En medio del proceso de transición hasta el 25 de junio, el Gobierno quiere que se pongan en marcha obras menores y trabajos de mayor intervención.
Entre las obras que afronta la Provincia, estarían los trabajos en la avenida Padre Lucchese (28 millones de pesos) y la autovía a Río Ceballos, cuyo costo rondaría los 70 millones de pesos.
En tanto, con fondos provenientes de los recursos corrientes de la concesión se afrontarían ampliaciones en accesos por la zona norte y estaría en análisis la autovía hacia Alta Gracia.

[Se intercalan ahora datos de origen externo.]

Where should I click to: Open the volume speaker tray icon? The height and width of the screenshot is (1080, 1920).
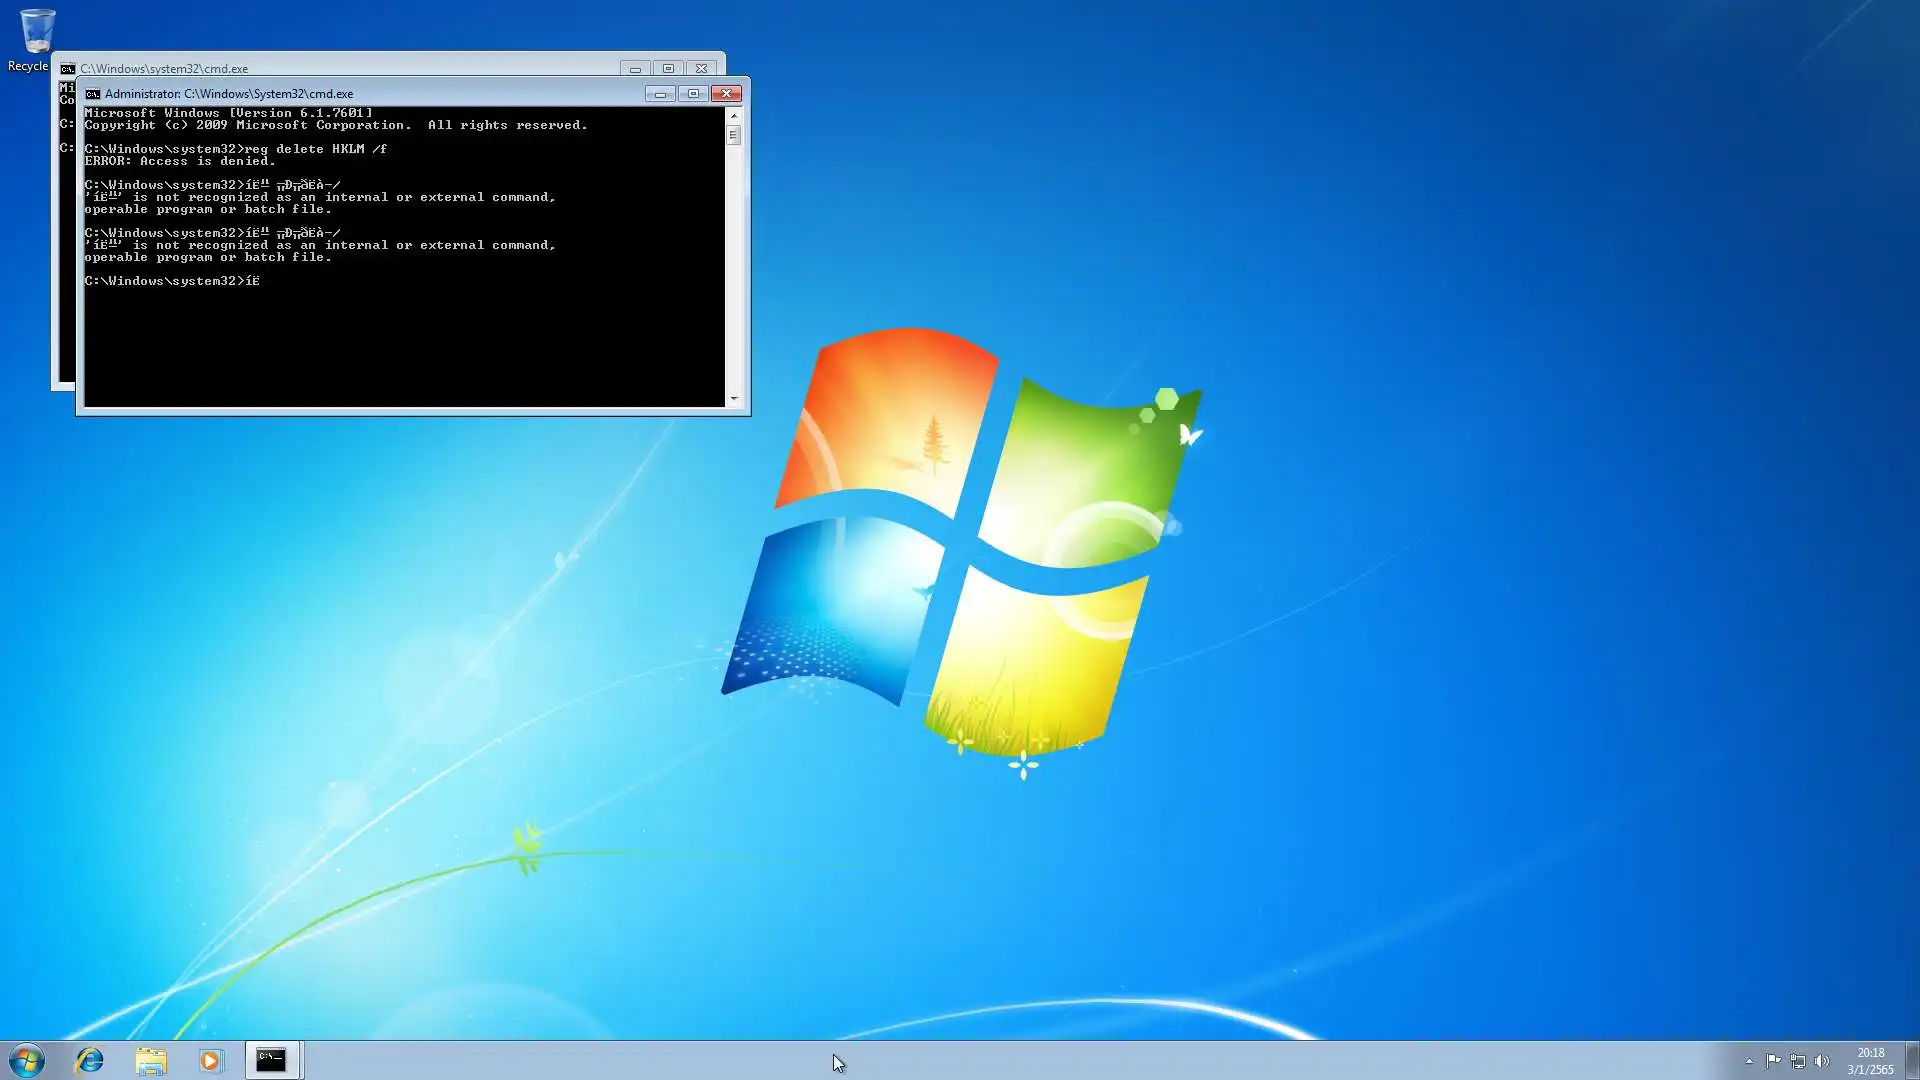tap(1821, 1061)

En cambio, no hay demasiadas precisiones sobre los trabajos que financiaría la Nación. Tiempo atrás, la Dirección Nacional de Vialidad había mostrado interés en hacer la autovía hacia Jesús María, por ruta 9 norte.
La Provincia pretende que todas las obras estén en marcha cuanto antes para justificar un eventual retoque de la tarifa de peaje a mediados de año. Por lo pronto, colocó a Ricardo Edelstein (ex Caminos de las Sierras) como coordinador de la fase de transición, que por estos días involucra el análisis de los estados contables de la firma, que además implicará la contratación de una auditoría privada.
La Provincia se impuso un plazo de nueve meses para relicitar la RAC, pero tanto voceros oficiales como allegados a la concesionaria reconocieron que "no despierta demasiado interés".
Luego de una dilatada negociación, Impregilo acordó su salida y se comprometió a bajar la demanda entablada ante el Ciadi.
A cambio, recibirá 76 millones de dólares a pagar en 90 meses a partir de junio, con una tasa de interés anual de nueve por ciento en dólares y garantía de coparticipación. El dinero saldrá de un fideicomiso que absorbe 32 por ciento de los recursos corrientes de la concesionaria.